Upload your Mapplet XML somewhere, then click 'Add Content' and choose 'add by URL' (next to the search button). Paste in your address and you're done. Once you're happy that everything works, you can submit your Mapplet to the gallery for the world to enjoy.
Here's a few tips:
- Track your mapplet use with Google Analytics (here's how).
- Show your user prefs in you mapplet output panel. If you state what the current settings are, there's a better chance that people will change them to something more suitable.
- Like a mashup, make sure the 'default' result on installation shows something useful / interesting. Most people will add --> judge --> remove, well before they start playing with user preferences.
- Keep the overhead low. Don't add 10,000 markers at a time -- people will turn it off very quickly indeed. If you have a lot of data use the Marker Manager, the Panaramio mapplet is a good example of how and when to do this.
- Host it for free. If you don't have a server handy, you can host your mapplet on a number of Google properties.
- All the data fetching (XML/GeoRSS/HTML) routines within mapplets are cached every 30mins. If you need data fresher than that you'll need to increase that refresh rate. Don't if you don't have to, caching is a Good Thing.

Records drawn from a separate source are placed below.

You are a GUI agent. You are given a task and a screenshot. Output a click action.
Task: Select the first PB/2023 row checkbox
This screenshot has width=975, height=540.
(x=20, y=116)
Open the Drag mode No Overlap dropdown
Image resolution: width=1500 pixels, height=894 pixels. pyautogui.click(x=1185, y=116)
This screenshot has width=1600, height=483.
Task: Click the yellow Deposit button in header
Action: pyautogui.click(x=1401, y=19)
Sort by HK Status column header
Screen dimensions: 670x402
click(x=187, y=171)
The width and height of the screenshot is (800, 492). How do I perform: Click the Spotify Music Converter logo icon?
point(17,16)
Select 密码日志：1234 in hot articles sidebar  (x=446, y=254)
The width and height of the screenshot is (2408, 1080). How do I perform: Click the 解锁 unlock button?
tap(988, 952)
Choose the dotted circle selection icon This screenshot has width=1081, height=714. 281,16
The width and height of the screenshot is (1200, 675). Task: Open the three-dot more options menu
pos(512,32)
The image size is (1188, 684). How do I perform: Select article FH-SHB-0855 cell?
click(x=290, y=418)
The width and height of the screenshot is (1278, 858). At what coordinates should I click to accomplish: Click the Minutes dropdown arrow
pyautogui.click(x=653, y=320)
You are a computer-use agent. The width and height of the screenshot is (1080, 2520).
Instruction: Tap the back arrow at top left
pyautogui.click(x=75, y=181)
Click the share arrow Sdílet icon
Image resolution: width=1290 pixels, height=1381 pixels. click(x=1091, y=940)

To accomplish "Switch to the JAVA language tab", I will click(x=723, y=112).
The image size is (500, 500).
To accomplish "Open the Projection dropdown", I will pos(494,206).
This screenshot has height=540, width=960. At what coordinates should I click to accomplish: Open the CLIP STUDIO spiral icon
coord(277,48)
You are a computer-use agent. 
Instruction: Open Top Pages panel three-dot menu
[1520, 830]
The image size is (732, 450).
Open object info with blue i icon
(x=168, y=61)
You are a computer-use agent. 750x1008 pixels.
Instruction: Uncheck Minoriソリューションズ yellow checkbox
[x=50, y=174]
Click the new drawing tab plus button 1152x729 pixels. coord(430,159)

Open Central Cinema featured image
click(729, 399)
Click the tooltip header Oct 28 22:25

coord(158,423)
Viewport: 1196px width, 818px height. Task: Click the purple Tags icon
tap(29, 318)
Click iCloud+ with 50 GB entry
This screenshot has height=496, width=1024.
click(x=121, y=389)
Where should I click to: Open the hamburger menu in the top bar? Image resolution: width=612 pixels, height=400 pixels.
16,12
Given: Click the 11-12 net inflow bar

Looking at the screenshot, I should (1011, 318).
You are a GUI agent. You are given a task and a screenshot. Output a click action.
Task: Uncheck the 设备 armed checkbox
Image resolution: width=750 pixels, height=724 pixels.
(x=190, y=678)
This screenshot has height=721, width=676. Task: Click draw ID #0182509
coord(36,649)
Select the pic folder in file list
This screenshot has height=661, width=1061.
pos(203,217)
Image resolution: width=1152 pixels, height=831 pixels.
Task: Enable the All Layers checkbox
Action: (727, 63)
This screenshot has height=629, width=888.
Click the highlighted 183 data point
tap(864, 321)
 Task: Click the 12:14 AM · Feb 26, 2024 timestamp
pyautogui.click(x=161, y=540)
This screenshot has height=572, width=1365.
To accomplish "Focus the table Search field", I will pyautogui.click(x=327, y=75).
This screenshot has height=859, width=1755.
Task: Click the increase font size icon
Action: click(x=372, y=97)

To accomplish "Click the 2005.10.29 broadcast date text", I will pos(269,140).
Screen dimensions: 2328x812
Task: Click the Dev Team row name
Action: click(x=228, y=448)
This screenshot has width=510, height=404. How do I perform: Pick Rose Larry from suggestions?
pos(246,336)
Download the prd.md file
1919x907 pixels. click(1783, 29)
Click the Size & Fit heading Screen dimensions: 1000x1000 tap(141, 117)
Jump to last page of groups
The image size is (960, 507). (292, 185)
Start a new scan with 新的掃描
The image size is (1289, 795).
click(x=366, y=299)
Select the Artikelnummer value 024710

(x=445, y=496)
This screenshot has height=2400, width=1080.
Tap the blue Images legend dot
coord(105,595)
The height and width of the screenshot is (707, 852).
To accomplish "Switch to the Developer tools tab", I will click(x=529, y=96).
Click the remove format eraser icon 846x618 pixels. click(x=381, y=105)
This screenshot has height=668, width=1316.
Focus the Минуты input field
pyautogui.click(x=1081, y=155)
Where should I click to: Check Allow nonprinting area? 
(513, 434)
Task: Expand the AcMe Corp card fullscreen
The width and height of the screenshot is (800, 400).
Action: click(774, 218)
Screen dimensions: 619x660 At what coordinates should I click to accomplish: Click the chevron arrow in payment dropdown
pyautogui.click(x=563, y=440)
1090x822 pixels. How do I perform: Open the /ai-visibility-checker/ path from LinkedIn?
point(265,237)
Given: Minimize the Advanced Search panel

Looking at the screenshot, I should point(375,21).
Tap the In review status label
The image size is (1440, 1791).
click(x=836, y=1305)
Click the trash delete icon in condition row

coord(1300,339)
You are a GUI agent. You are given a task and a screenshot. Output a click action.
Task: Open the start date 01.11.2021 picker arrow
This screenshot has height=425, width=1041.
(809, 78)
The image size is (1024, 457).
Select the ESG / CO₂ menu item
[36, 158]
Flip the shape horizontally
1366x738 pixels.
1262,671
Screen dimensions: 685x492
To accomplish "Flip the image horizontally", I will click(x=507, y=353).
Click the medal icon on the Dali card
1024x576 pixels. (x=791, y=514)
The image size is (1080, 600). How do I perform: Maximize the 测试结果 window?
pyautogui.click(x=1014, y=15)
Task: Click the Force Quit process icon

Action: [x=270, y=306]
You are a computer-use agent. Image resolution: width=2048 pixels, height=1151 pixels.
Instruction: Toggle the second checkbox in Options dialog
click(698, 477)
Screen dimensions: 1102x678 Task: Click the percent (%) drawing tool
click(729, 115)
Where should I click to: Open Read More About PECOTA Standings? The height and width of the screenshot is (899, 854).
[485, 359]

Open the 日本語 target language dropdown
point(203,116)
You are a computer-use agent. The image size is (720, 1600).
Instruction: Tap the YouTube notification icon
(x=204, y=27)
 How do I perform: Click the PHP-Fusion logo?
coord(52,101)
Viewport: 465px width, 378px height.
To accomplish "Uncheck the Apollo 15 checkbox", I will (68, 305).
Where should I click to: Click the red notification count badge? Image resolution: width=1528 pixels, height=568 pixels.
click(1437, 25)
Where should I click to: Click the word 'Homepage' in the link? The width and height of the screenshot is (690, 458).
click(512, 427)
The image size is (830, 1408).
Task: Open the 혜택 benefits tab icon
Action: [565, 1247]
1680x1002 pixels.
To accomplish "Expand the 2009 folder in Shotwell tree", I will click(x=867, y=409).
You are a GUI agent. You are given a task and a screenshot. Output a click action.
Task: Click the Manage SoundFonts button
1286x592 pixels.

Criticisms, Suggestions, and Conclusions
My Maps / Mapplets in Google Maps is seems based on the idea of layers and 'custom placemarks' in Google Earth, and in a lot of cases it makes a lot more sense to show this layered information in the context of your usual Google Maps use, rather than a collection of standalone mashups.
Things like weather, petrol, road congestion, speed camera locations, and panaramio pictures are excellent examples of data I'd like to see on my Google Map all the time, and together -- once we get full Google Maps as an in-car GPS, the world will truly be a brighter place.
That said, here's some things missing from Mapplets that would be nice to see in future releases:
- No hosting or built in web editor. Let us use the Google Mashup Editor to write, host, and test our mapplets.
- You can't assign custom markers to a KML / GeoRSS feed. Makes sense, as you should be able to put the marker definitions into the feed itself -- but what if you can't? Let us specify a default marker setting.
- Selected Mapplets don't persist. Each time I load Google Maps I need to activate the mapplet / my maps I want to overlay. Lets us persist them between sessions (or at least create a link with them included. I *always* want to have certain mapplets turned on, making people turn them on each time makes them less likely to be used.
- Adsense revenue. Please.
- User settings saving is patchy. Using the 'back' button on your browser almost guarantees the user settings are lost.
- …and one for Yahoo Pipes: Let us tinker with the KML output please!